-- BEGIN Provided data --
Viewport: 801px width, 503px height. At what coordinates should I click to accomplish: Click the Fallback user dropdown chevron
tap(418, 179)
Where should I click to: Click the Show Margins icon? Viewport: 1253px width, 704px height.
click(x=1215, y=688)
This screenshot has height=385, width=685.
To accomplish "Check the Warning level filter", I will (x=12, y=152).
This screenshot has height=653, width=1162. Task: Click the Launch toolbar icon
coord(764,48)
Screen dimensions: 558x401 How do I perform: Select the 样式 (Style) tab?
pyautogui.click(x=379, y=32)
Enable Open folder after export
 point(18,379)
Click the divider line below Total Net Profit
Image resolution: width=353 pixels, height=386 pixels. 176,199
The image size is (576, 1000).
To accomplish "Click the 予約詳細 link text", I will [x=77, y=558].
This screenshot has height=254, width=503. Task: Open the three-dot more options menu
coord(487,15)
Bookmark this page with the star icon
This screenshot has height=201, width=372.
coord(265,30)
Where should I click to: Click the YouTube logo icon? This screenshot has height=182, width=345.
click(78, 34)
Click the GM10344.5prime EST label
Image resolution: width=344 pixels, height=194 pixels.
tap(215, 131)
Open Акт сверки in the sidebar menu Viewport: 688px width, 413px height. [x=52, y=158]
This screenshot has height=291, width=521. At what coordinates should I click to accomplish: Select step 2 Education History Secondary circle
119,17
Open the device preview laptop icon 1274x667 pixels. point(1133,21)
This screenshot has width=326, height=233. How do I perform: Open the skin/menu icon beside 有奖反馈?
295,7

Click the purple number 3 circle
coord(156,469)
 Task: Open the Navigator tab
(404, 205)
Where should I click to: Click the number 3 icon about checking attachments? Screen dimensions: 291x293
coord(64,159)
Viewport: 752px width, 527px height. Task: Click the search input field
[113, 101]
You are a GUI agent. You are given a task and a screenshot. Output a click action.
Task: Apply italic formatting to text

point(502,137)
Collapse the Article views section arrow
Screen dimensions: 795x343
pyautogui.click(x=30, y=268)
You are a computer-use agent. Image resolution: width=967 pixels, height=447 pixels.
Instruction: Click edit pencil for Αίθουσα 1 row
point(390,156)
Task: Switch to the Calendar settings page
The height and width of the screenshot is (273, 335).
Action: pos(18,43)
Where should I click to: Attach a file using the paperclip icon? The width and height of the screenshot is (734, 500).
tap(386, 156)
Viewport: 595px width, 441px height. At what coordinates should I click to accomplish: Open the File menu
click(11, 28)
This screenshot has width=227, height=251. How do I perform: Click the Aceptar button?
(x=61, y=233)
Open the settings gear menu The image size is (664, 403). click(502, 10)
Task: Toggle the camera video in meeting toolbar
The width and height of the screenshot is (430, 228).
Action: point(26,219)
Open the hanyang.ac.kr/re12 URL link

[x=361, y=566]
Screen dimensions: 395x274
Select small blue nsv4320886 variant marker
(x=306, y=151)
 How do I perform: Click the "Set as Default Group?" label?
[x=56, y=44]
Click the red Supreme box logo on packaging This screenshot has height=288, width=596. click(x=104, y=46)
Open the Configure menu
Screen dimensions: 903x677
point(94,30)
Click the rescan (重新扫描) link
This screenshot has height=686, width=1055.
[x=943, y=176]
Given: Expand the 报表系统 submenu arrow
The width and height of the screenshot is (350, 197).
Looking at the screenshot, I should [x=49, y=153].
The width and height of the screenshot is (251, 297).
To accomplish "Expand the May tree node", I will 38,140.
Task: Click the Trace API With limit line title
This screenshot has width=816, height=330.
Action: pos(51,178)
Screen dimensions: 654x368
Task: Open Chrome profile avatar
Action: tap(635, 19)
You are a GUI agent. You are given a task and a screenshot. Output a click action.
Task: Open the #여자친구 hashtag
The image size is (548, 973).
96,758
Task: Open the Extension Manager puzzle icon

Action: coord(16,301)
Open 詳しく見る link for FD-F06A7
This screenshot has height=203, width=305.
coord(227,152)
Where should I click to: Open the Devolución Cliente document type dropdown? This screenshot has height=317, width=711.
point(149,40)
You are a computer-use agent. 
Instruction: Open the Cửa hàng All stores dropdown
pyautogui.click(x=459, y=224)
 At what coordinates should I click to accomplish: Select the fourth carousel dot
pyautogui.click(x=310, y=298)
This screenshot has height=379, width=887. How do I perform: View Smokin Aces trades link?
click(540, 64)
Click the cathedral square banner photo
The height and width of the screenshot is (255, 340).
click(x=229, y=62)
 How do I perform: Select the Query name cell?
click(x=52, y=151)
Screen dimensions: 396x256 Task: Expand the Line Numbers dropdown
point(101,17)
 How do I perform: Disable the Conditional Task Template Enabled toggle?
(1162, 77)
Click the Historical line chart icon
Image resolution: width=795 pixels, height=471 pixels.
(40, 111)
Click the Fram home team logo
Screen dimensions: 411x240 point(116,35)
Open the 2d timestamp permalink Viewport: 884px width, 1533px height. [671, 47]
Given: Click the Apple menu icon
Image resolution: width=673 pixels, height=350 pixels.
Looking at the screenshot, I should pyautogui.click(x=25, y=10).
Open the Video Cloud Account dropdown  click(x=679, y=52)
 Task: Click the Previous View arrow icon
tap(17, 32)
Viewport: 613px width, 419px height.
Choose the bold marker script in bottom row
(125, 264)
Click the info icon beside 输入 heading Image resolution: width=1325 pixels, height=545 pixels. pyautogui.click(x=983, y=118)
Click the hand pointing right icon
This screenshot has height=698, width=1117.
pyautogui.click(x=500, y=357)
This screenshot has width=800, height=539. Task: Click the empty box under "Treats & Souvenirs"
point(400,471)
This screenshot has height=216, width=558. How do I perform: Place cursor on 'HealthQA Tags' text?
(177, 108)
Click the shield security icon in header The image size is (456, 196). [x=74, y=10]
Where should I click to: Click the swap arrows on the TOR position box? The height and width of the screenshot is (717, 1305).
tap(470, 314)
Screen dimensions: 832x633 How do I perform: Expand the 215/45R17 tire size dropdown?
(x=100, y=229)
-- END Provided data --
Exercise goal ::
Rescale the rows from the start of the lines of data through the row holding "point(18,379)", inclusive. Rewrite them all, requests included, and multiply every click coordinate in the answers by 1.25, rounding to whole numbers with halves rounded up.

Result ::
Viewport: 801px width, 503px height. At what coordinates should I click to accomplish: Click the Fallback user dropdown chevron
tap(523, 224)
Where should I click to: Click the Show Margins icon? Viewport: 1253px width, 704px height.
click(x=1519, y=860)
This screenshot has height=385, width=685.
To accomplish "Check the Warning level filter", I will (x=15, y=190).
This screenshot has height=653, width=1162. Task: Click the Launch toolbar icon
coord(955,60)
Screen dimensions: 558x401 How do I perform: Select the 样式 (Style) tab?
pyautogui.click(x=474, y=40)
Enable Open folder after export
 point(23,474)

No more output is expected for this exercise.